BEGIN
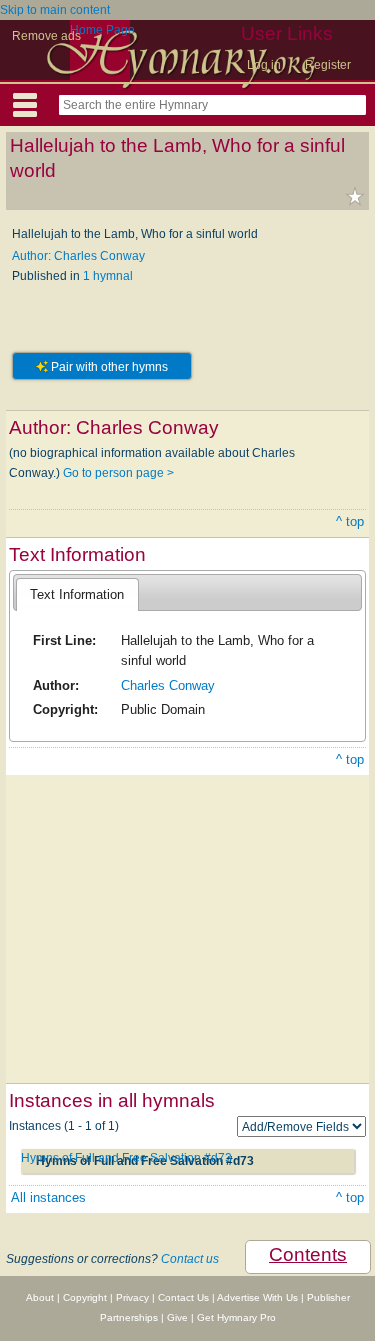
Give (177, 1317)
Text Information (77, 594)
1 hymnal (108, 276)
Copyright (85, 1297)
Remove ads (46, 36)
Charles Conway (168, 685)
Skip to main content (55, 10)
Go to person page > (118, 473)
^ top (350, 521)
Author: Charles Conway (78, 256)
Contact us (190, 1259)
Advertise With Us (257, 1297)
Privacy (132, 1297)
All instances (48, 1197)
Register (328, 65)
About (40, 1297)
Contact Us (183, 1297)
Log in (264, 65)
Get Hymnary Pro (236, 1317)
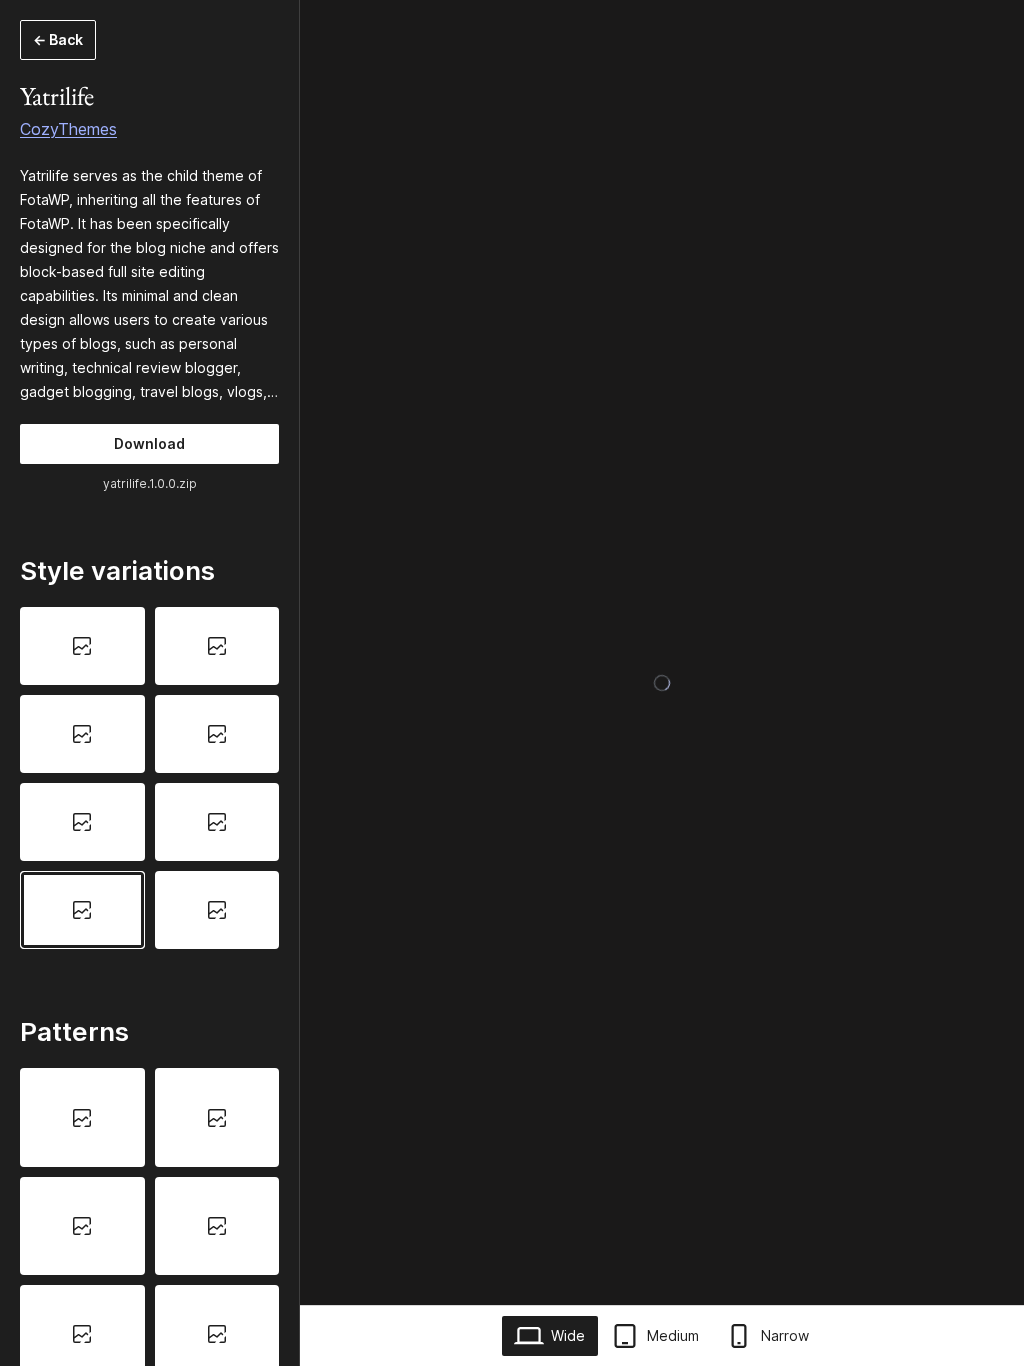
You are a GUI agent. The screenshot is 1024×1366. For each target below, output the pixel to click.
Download (149, 443)
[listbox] (149, 777)
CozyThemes (68, 129)
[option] (82, 646)
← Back (58, 39)
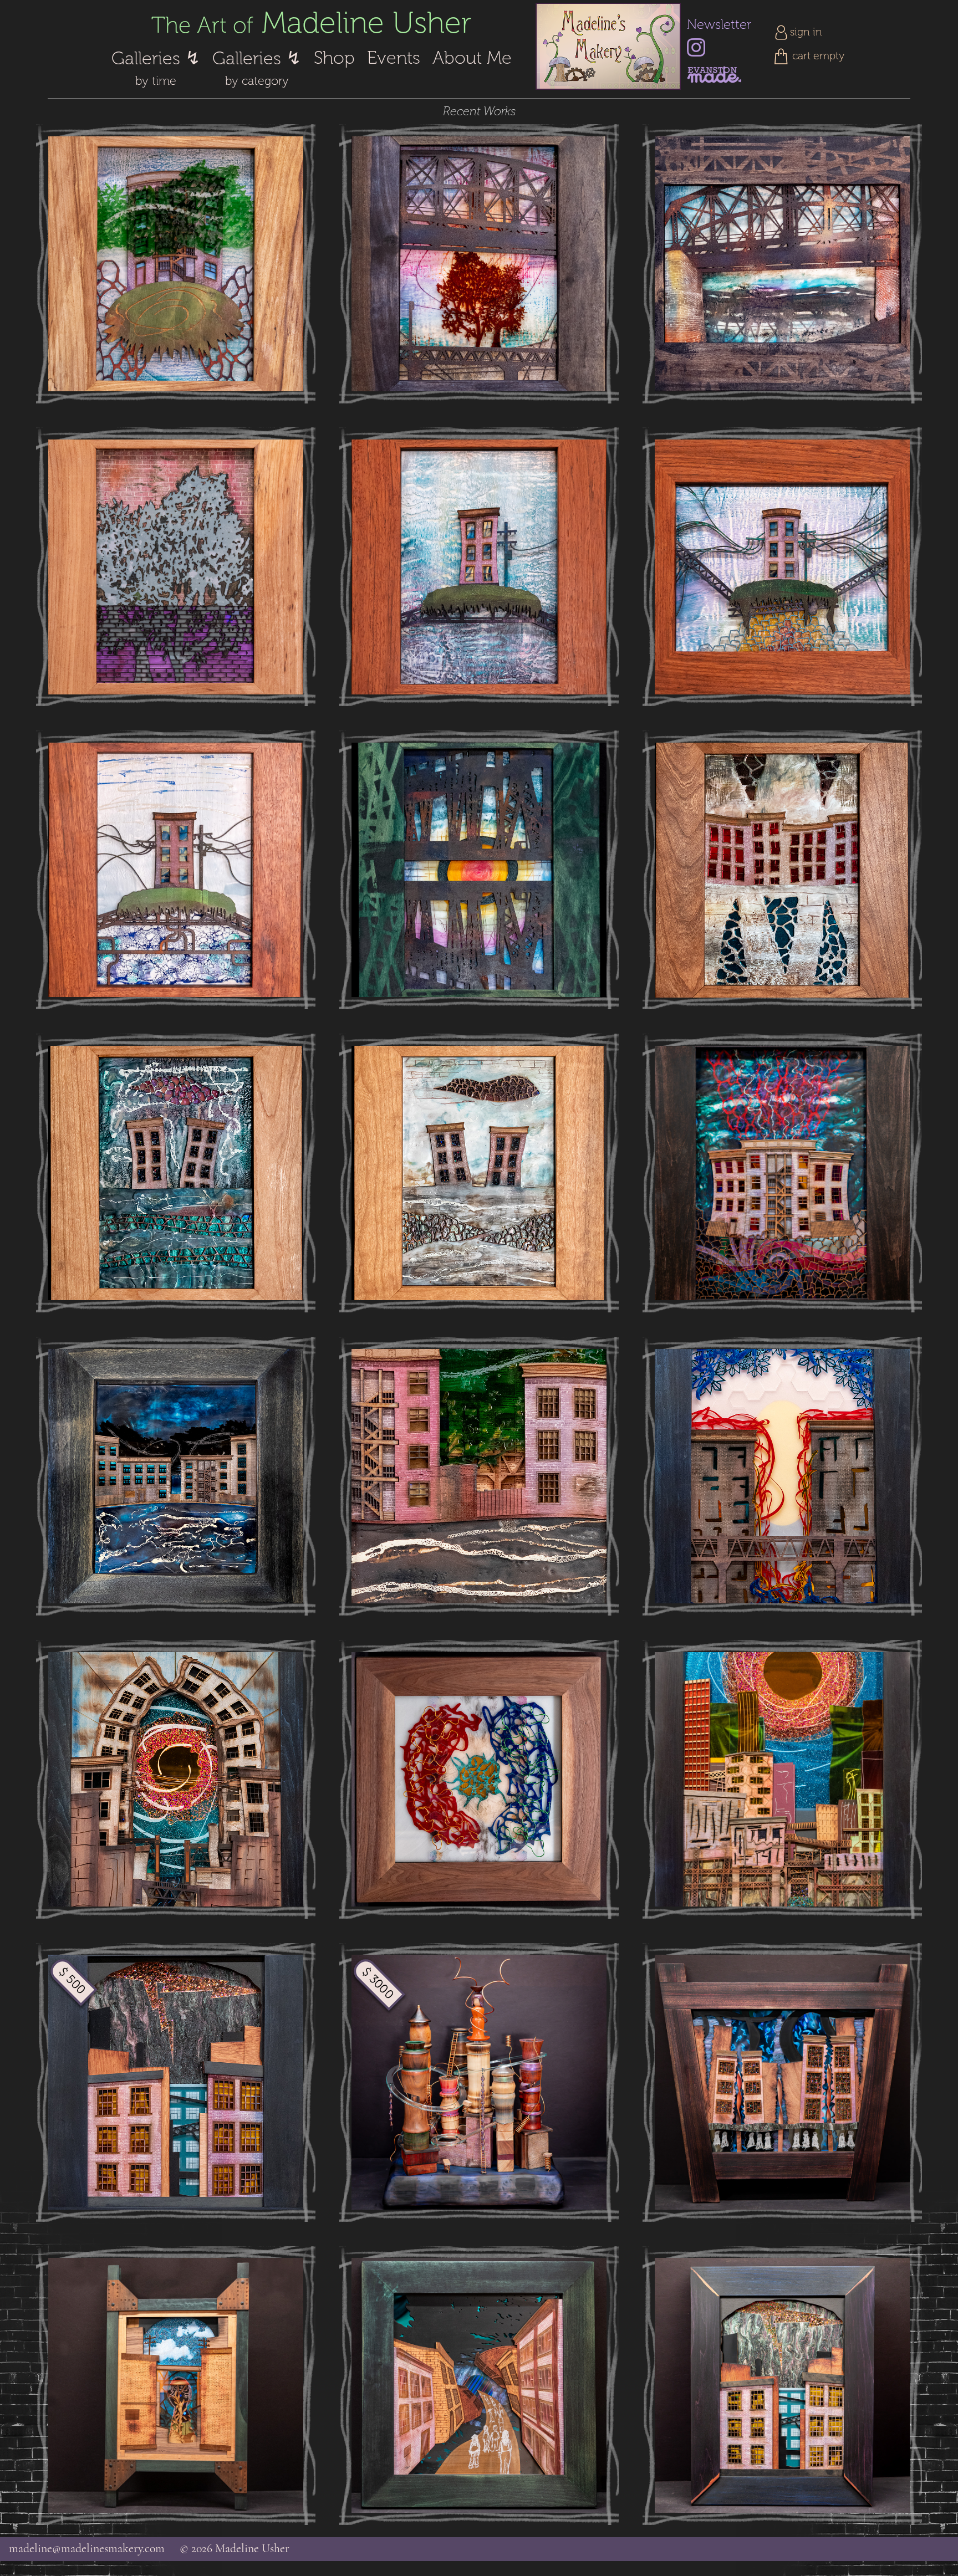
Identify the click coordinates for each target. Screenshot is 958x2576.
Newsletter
END
WORK REQUIRED: Please reprint the whole listing exactly and omit its pictures.

WRITTEN ANSWER:
Give (177, 1317)
Text Information (77, 594)
1 hymnal (108, 276)
Copyright (85, 1297)
Remove ads (46, 36)
Charles Conway (168, 685)
Skip to main content (55, 10)
Go to person page > (118, 473)
^ top (350, 521)
Author: Charles Conway (78, 256)
Contact us (190, 1259)
Advertise With Us (257, 1297)
Privacy (132, 1297)
All instances (48, 1197)
Register (328, 65)
About (40, 1297)
Contact Us (183, 1297)
Log in (264, 65)
Get Hymnary Pro (236, 1317)
You are a GUI agent. The screenshot is 1024×1366. For each target below, output the pixel to click.
Download (149, 443)
[listbox] (149, 777)
CozyThemes (68, 129)
[option] (82, 646)
← Back (58, 39)
Identify the click coordinates for each target. Screenshot is 958x2576.
Newsletter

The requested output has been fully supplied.